You are viewing a plain text version of this content. The canonical link for it is here.
Posted to common-dev@hadoop.apache.org by Eric Sammer <er...@lifeless.net> on 2010/02/09 04:01:56 UTC
Static state in Configuration and elsewhere
All (notably commiters):
In walking through the source, it seems that there are a number of cases
where static state exists. o.a.h.conf.Configuration is a good example of
a case were there is a static cache (see Configuration.REGISTRY) as well
as some class level state for default resources. These static members
make some testing scenarios difficult and I think they confuse and
complicate certain issues such as object lifecycle management.
To that end, I started working on a patch to tease the registry
behavior, default resources, and other similar state and behavior into a
simple ConfigurationFactory that knows how to manufacture instances of
Configuration. For now, the Factory would act as a singleton but retains
a public constructor for simplifying testing and for what I hope is
easier integration with things like Spring down the road.

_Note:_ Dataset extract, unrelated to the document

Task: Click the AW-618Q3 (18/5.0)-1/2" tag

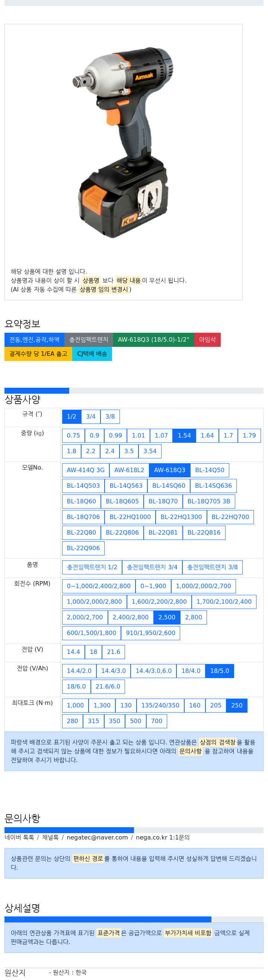Action: (153, 340)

While working on this, I realized this might be too big of a departure
from the original design. Is the static state thing on purpose? Is it
interesting to the rest of the community to factor this out? Does it
bother / disrupt anyone else? Are these sorts of design related changes
welcome?
There are more classes than Configuration that exhibit this mixed
lifecycle sort of design, but I thought this was a "safe" place to start
as I see a way of maintaining backward compatibility for as a long as
necessary (although it's unpleasant, to be sure). At the same time, it
isn't entirely trivial given the pervasive nature of something like
Configuration so I don't want to get too deep if this sort of thing is
unwelcome.
Thanks in advance for comments, etc.
Regards.
--
Eric Sammer
eric@lifeless.net
http://esammer.blogspot.com
Re: Static state in Configuration and elsewhere
Posted by "E. Sammer" <er...@lifeless.net>.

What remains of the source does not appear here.